◆ **WHAT NEEDS TO BE DONE**: From the Tainan food guide below, write out the passage that opens with the words "About 10 years" and closes with "came to be.", character for character.

◆ **EXTRACT PROVIDED**:
This article is still being written, this is just one quick passage. I just finished my trip to Taiwan and I won’t be able to write the entire Tainan travel guide until I get home.
Tainan is the oldest city in Taiwan and was once the capital, during imperialist times. It’s known for it’s history, it’s temples and it’s food!
Tainan Food Guide
If you are a foodie looking for the best foods, dinners, desserts and snacks in Tainan, you’ve found the right spot!
Best Desserts in Tainan
Looking for something sweet and but also local?
Do you like spicy?
Doga: Spiced Ice Cream
Invented 20 years ago, female founder Winson created signature spicy (and non-spicy) crackers made with the husk of a hallowed-out pepper.
Twenty years ago, she used to make Kim-Chi, a spicy, fermented Korean cabbage dish that aids digestion and good gut bacteria and tastes delicious, and sell it at the local night market. At the end of the day, after having hollowed out tons of chili peppers, she noticed how many pepper husks or skins she had left and felt bad about just wasting them.
How else could I use these, she thought, and at the age of 25, she came up with the idea to make an innovative savory snack from these skins. She filled the pepper shells with white sesame and turned them into spiced and spicy crackers! She switched to selling her signature crackers at the night market, and wanted to brand herself in a way that helped her be memorable. Having multiple talents, she hand-drew a bad-ass cartoon character that became her brand identity as well as part of her logo. She then named her brand after her grandmother, Doga.
About 10 years later, she worked her way up from a night market stand to an artistic storefront on the hip Anping Road in Tainan, where she invented the Spiced or Spicy Ice Cream. She took soft serve and added cereal to the bottom of the sundae, something akin to Trix cereal from the USA, then soft serve in the middle, then she sprinkles powdered spice of your choice on top of the sundae and the spiced cracker of your choice around the edges.
Sheriff’s Tea Eggs
20 years ago, a very kind policeman cooked Tea Eggs, a Taiwanese traditional food and snack, on the daily, and took them to work to share with hi co-workers for breakfast. Each day they’d tell him how delicious his Tea Eggs were and that he should open up his own shop one day. Ten years later, he did. And that’s how the first branded Tea Egg in Taiwan came to be.
Beefcake CoffeeShop
When he was very young, Danny, the younger of the two brothers, discovered he had a talent for taste. His pallet could decipher the finest and most complex of flavors. As he grew up, his raw talent for taste took him to the United States, in Long Beach California, where he became one of only a few Taiwanese citizens to attain the Q Grader Certificate, an almost mythical status within the coffee industry whereby you are able to analyze coffee through smell and taste alone, similar to a sommelier for wine.
David, the older brother, moved in Australia and worked with a winery for years, refining his pallet for smell and taste as well. This brought the duo to new heights as they both up-leveled their gustatory and olfactory skills, and they came to Tainan with both new skills and new passion.

◆ **DATA PROVIDED**:
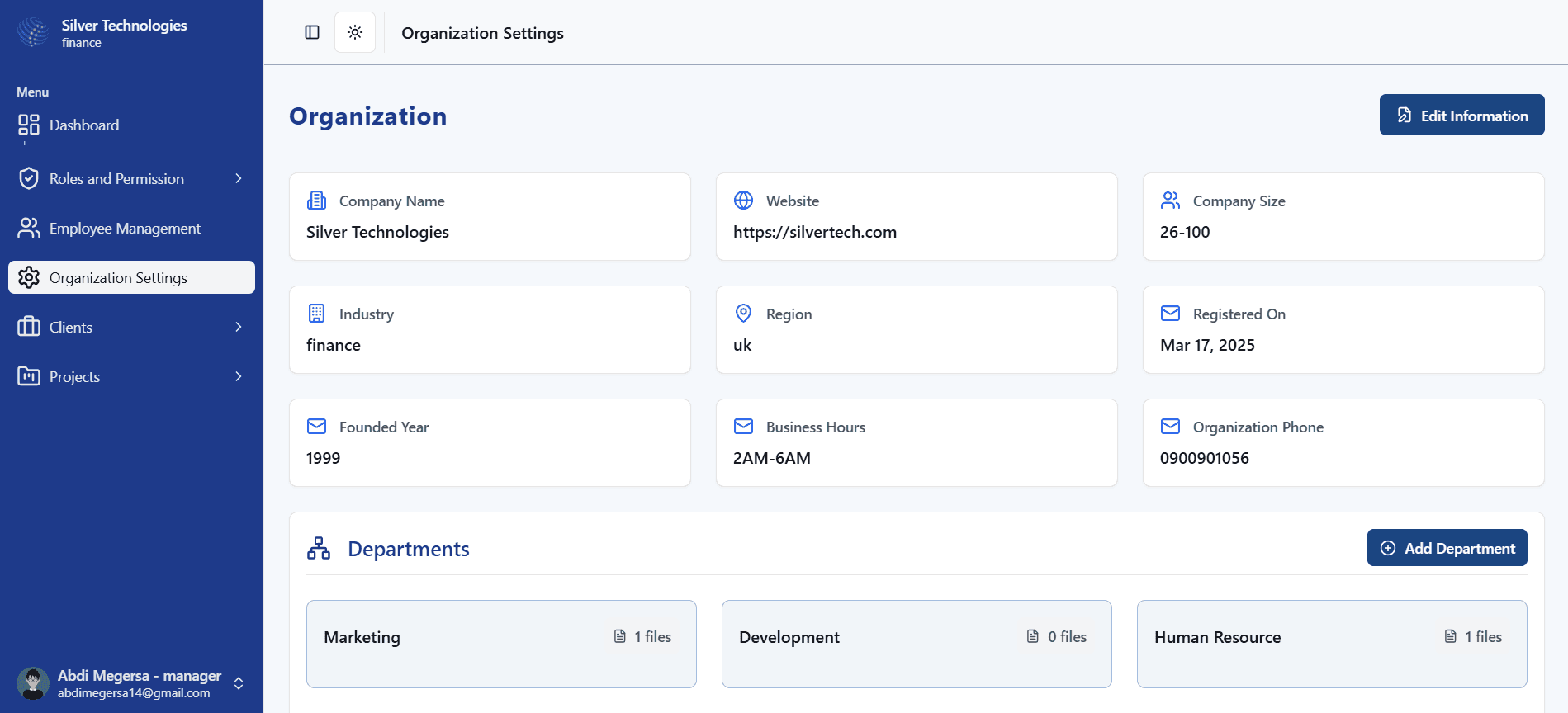Screen dimensions: 1568x713
Task: Click the Company Size people icon
Action: (x=1170, y=201)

◆ **TASK RESPONSE**:
About 10 years later, she worked her way up from a night market stand to an artistic storefront on the hip Anping Road in Tainan, where she invented the Spiced or Spicy Ice Cream. She took soft serve and added cereal to the bottom of the sundae, something akin to Trix cereal from the USA, then soft serve in the middle, then she sprinkles powdered spice of your choice on top of the sundae and the spiced cracker of your choice around the edges.
Sheriff’s Tea Eggs
20 years ago, a very kind policeman cooked Tea Eggs, a Taiwanese traditional food and snack, on the daily, and took them to work to share with hi co-workers for breakfast. Each day they’d tell him how delicious his Tea Eggs were and that he should open up his own shop one day. Ten years later, he did. And that’s how the first branded Tea Egg in Taiwan came to be.